Oh, and the Stories!

There was an element of the convention that happened spontaneously, facilitated by Raya, and his thirst to find out all he could about his teacher B. K. S. Iyengar or ‘Guruji’ as he called him (meaning ‘respected teacher’ in Hindi).

He asked all the Senior teachers to come up to the front during a break, and to tell their stories to those assembled. Gradually the entire convention had returned from their break and quietly joined to listen. By the end, we were all wiping our eyes, or laughing, united in our enjoyment of the story-telling.

The Yoga Practice

Conventions are different to any other time you’ll practice yoga just down to the sheer numbers of people all doing it at the same time.

This can cause problems due to the close proximity and sheer lack of space: trying not to smack anyone in the face, trying to follow the directions coming through a microphone from the front of a very large hall, boiling in the sunny patch in the room, freezing under the air-conditioning…

But the overall feeling is one of being part of a yoga community. Yoga can be quite a lonely activity. The real yoga happens at home on your mat, and it’s just you and your body.
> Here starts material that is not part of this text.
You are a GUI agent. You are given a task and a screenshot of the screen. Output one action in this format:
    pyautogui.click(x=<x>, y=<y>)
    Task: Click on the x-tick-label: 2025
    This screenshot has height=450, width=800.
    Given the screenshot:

At a convention there are the communal grunts when being held in a pose for a long time, the collective gasps as we’re told to go into a difficult pose, the united sinking into peace and stillness at the end of the sessions.

The Special Bits

There were a couple of moments where the true meaning of yoga, ‘union’ became manifest.
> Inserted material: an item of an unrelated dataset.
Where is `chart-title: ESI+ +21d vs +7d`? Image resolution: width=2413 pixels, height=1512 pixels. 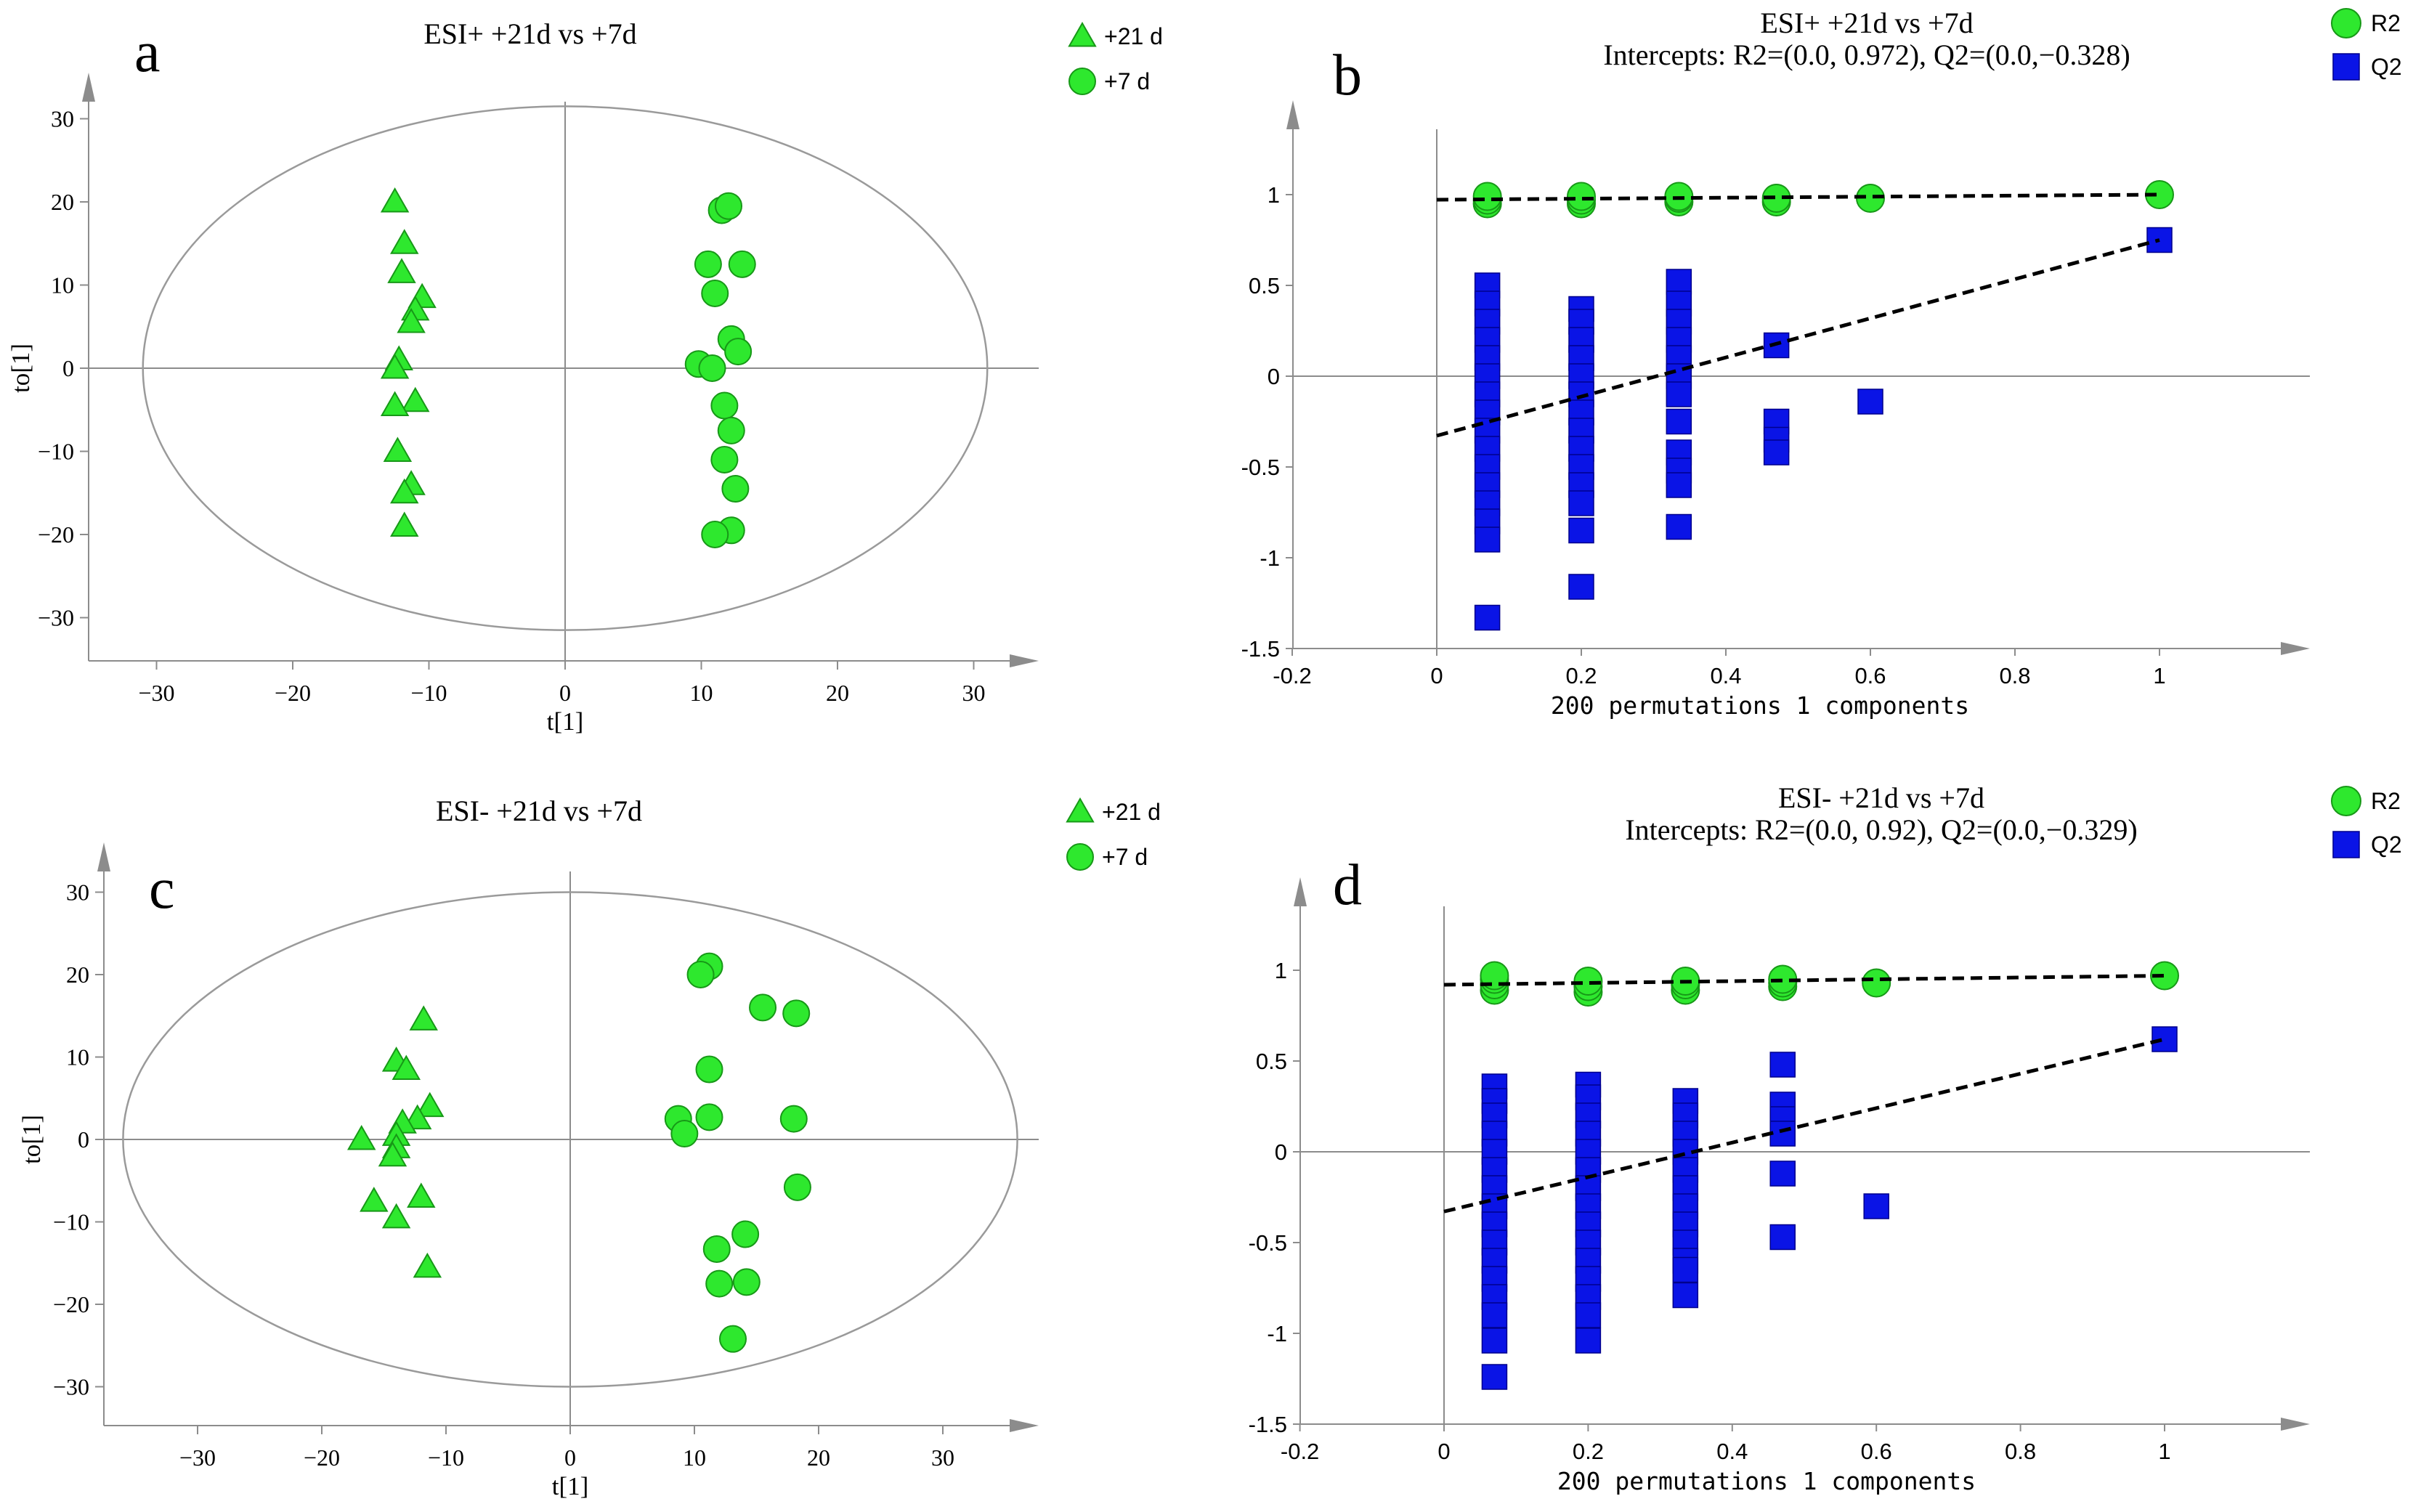
chart-title: ESI+ +21d vs +7d is located at coordinates (1866, 23).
As Raya was bringing us out of Savasana on the second day he said, “That’s it.”  We all slowly sat up. No one spoke. Over 400 people were still, no buzz, no chatter, no gathering of stuff. Raya had said it, ‘that’s it’ – or rather, ‘this is it’ — everyone in that hall was united in the quiet of the present moment.
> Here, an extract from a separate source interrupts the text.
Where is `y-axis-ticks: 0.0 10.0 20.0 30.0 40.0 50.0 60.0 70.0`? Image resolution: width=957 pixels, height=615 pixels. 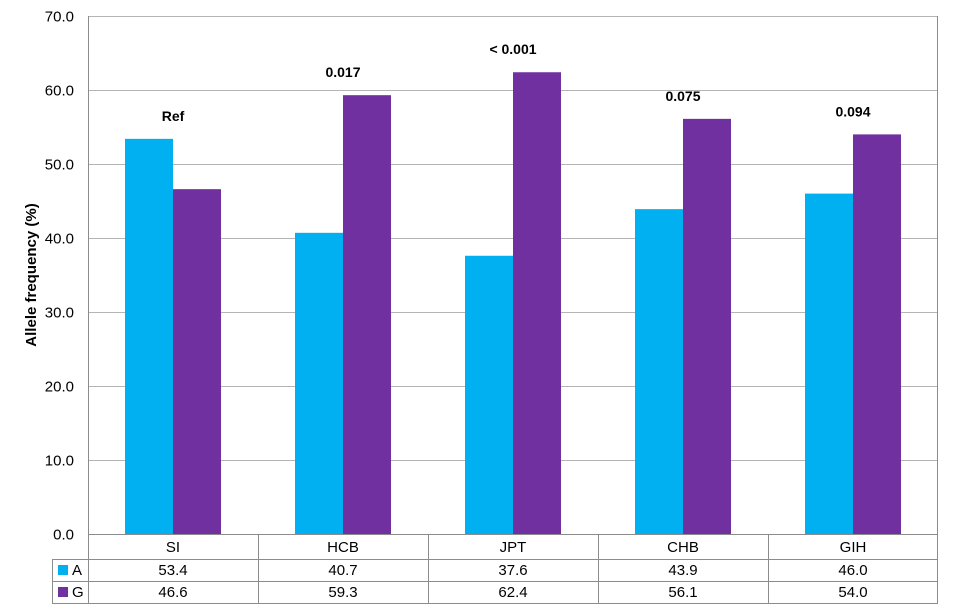
y-axis-ticks: 0.0 10.0 20.0 30.0 40.0 50.0 60.0 70.0 is located at coordinates (60, 276).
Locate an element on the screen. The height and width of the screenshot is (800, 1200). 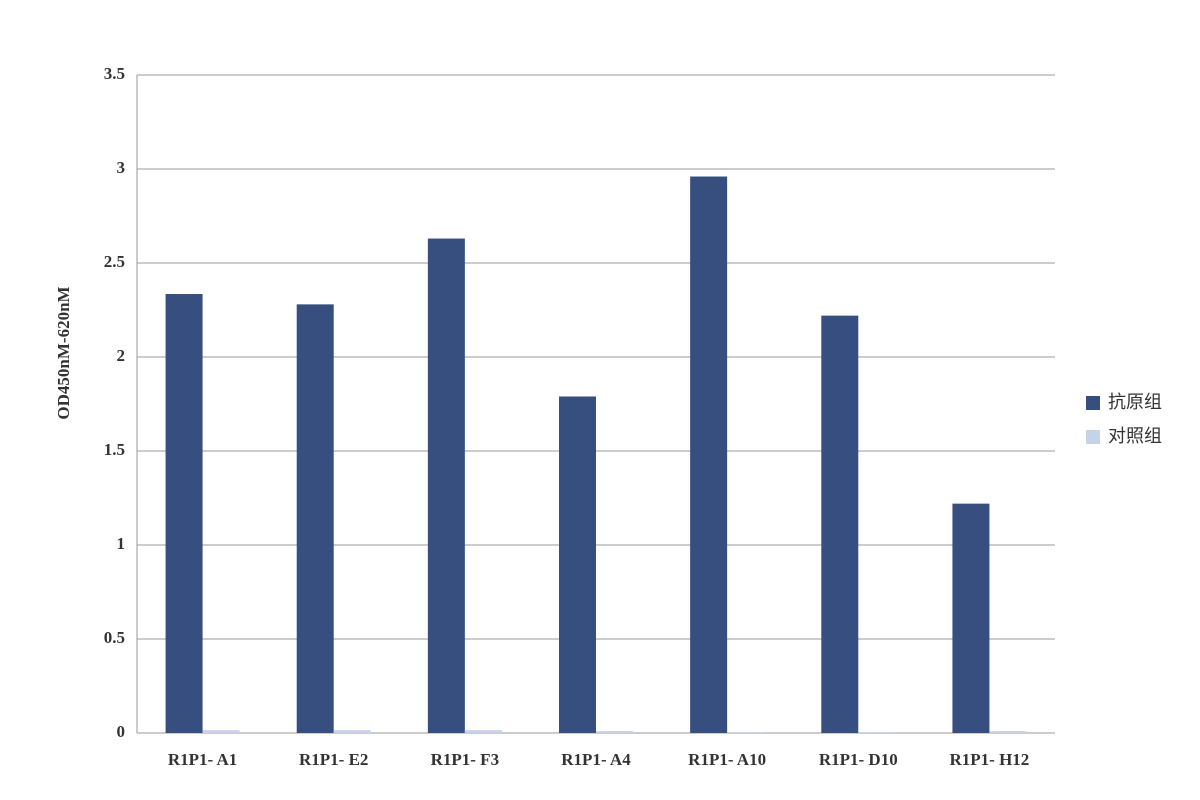
x-tick-label: R1P1- D10 is located at coordinates (858, 760).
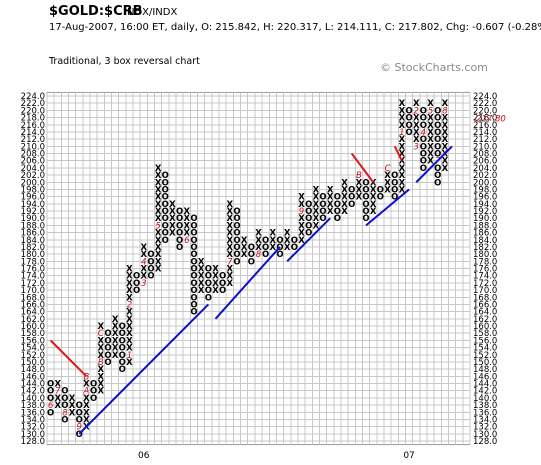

The second moment was again felt through the quiet of Savasana, but the unity was expressed through word and song. At the very end of the convention Raya asked one of the Senior Teachers if she would read out the first two verses of the Atma Satkam, or Song of the Soul. He then sung them in Sanskrit:

“I am neither ego nor reason, I am neither mind not thought,
I cannot be heard nor cast into words, not by smell nor sight ever caught:
In light and wind I am not found, not yet in earth and sky –
Consciousness and joy incarnate, Bliss of the Blissful am I.”

The sound of those voices, one speaking in English, the other singing in Sanskrit, was a multi-dimensional unity merging cultures, time and space.

The After-Effects

By the time I got home I was literally spent. Mentally, physically and emotionally. This may be because it was my first ever convention and I didn’t pace myself well enough, or it might just be that six hours of yoga a day is exhausting!

However, the effect of being away from home, away from any other influences and being taught alongside so many other yogis was truly inspiring and has given me a real boost. I can’t wait till the next one.